• Material shown:
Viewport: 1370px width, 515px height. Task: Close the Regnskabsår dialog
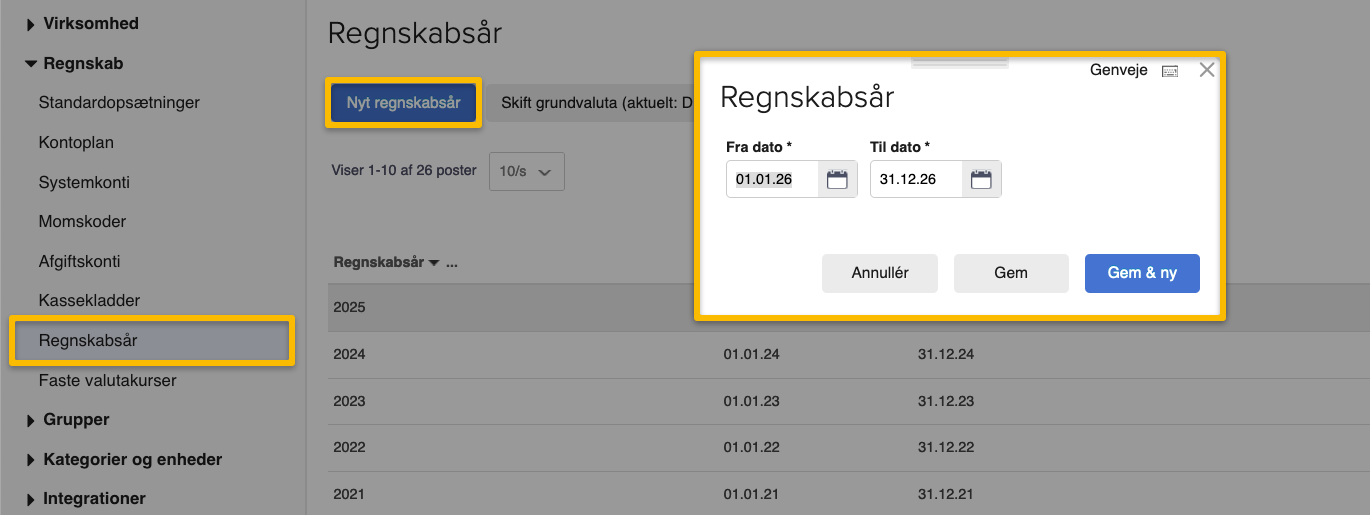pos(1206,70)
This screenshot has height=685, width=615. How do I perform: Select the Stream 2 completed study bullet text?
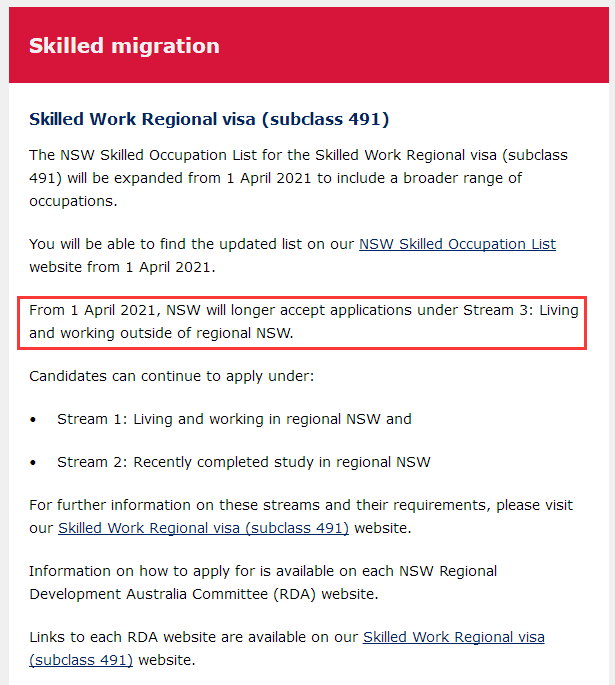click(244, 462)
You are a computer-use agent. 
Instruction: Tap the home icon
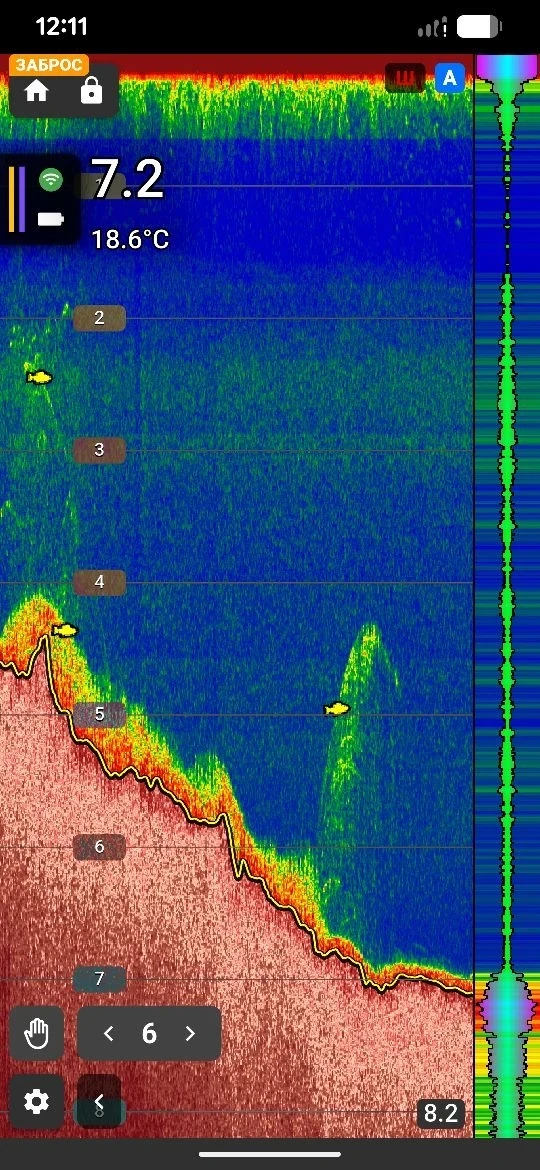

• Work to complete: Copy out every line of the records above word for word, leaving the pictures out of your answer.

• Full solution:
Viewport: 1370px width, 515px height. Task: Close the Regnskabsår dialog
pos(1206,70)
This screenshot has height=685, width=615. How do I perform: Select the Stream 2 completed study bullet text?
click(244, 462)
You are a computer-use agent. 
Instruction: Tap the home icon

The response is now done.